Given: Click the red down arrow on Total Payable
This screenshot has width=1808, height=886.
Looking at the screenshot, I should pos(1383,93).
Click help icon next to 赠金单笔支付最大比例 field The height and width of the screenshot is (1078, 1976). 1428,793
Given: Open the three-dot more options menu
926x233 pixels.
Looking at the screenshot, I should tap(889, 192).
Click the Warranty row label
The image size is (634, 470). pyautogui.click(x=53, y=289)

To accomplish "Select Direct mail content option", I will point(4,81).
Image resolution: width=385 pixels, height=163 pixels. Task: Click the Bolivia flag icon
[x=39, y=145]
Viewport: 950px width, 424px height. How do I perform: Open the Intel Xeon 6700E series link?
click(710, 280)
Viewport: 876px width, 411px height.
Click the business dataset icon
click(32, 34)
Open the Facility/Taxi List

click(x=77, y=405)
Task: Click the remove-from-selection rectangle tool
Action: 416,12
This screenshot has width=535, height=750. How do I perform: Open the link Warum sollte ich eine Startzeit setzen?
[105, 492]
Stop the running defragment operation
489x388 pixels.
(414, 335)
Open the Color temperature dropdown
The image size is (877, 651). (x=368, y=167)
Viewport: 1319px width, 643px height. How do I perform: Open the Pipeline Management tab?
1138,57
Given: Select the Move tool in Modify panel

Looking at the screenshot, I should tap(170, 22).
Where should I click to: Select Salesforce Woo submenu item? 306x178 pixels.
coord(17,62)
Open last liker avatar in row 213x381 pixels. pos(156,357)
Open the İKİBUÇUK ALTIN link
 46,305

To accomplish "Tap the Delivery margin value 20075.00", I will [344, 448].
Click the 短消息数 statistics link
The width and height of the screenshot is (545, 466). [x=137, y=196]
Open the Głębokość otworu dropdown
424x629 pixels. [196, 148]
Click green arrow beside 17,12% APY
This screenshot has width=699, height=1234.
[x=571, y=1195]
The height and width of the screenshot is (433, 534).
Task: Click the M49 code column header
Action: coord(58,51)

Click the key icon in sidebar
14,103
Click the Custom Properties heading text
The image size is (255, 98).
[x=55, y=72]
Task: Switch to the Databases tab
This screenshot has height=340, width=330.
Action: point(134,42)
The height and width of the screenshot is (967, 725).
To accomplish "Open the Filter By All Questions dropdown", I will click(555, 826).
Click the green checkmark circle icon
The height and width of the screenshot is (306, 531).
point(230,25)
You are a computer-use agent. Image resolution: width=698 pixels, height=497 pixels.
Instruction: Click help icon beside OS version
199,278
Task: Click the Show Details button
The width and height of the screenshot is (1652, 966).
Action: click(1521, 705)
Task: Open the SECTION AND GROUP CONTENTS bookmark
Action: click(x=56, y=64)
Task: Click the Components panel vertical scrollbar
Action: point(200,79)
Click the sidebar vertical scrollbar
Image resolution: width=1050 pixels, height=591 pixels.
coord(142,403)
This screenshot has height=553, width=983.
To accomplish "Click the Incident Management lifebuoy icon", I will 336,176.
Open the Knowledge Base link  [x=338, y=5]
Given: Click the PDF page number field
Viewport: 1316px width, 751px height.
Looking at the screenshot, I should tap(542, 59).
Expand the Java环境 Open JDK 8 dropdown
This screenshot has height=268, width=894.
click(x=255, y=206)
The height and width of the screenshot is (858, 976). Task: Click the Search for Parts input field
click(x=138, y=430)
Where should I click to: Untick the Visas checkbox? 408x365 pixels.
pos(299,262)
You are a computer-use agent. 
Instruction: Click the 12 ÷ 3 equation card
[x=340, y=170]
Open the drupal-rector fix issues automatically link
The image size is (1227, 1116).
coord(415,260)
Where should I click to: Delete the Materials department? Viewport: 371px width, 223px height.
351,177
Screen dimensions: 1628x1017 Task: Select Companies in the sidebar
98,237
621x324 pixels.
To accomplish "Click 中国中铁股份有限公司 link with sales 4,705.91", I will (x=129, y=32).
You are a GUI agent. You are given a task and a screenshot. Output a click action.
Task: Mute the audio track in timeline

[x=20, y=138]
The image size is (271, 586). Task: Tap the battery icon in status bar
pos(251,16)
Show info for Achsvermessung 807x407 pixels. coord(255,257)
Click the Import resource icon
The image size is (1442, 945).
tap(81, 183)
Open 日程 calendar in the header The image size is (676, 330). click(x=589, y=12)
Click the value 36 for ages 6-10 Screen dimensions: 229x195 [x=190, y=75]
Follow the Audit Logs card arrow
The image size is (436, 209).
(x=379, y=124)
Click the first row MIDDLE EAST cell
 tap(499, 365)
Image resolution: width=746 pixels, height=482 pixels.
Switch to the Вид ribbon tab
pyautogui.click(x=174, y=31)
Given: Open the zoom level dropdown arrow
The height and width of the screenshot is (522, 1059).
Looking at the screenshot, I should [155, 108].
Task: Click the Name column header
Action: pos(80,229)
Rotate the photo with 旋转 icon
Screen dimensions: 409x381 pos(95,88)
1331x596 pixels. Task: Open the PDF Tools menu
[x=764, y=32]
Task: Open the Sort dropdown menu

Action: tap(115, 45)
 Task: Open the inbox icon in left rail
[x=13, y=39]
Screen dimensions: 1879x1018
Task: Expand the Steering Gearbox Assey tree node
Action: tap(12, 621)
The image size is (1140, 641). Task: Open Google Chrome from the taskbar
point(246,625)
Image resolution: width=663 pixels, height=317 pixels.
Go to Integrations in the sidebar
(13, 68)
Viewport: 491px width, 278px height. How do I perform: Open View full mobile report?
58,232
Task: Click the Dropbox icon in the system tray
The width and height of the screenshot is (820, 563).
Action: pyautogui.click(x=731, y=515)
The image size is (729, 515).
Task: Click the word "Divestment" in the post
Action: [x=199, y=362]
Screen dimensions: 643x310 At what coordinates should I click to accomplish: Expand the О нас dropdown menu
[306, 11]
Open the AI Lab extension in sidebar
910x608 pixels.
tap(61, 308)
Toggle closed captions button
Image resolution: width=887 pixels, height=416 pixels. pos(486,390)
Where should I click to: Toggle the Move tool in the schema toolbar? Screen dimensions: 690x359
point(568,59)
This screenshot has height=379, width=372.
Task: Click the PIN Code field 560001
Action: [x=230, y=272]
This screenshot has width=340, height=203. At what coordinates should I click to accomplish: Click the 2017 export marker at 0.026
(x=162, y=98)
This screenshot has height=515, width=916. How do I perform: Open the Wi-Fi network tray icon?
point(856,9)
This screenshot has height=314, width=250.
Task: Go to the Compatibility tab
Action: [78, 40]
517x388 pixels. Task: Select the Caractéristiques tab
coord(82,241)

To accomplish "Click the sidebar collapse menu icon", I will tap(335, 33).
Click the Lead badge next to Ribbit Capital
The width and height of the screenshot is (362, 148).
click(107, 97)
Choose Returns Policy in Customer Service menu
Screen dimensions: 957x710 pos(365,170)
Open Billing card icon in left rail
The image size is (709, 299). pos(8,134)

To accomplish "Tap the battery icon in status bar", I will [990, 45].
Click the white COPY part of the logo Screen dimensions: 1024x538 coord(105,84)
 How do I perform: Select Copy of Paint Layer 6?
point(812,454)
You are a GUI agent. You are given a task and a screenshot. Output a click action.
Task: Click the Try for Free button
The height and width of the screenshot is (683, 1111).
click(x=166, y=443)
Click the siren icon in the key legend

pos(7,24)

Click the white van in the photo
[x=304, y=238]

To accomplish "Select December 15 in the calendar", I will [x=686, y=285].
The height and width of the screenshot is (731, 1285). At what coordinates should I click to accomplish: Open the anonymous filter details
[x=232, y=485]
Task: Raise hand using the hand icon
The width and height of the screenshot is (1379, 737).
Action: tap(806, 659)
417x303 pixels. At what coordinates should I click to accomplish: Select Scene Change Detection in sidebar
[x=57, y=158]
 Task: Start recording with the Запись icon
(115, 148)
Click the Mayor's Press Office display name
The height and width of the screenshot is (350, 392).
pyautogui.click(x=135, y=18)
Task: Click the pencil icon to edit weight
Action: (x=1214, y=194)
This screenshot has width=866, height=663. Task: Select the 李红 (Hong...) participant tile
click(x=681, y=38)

◇ ◇ ◇ ◇ ◇

- TASK STATEMENT: Rewrite everything from the start of the data down through the line containing "Action: 416,12" as a numbered list, leaving out blank lines.

- TASK RESPONSE:
1. Given: Click the red down arrow on Total Payable
2. This screenshot has width=1808, height=886.
3. Looking at the screenshot, I should pos(1383,93).
4. Click help icon next to 赠金单笔支付最大比例 field The height and width of the screenshot is (1078, 1976). 1428,793
5. Given: Open the three-dot more options menu
6. 926x233 pixels.
7. Looking at the screenshot, I should tap(889, 192).
8. Click the Warranty row label
9. The image size is (634, 470). pyautogui.click(x=53, y=289)
10. To accomplish "Select Direct mail content option", I will point(4,81).
11. Image resolution: width=385 pixels, height=163 pixels. Task: Click the Bolivia flag icon
12. [x=39, y=145]
13. Viewport: 950px width, 424px height. How do I perform: Open the Intel Xeon 6700E series link?
14. click(710, 280)
15. Viewport: 876px width, 411px height.
16. Click the business dataset icon
17. click(32, 34)
18. Open the Facility/Taxi List
19. click(x=77, y=405)
20. Task: Click the remove-from-selection rectangle tool
21. Action: 416,12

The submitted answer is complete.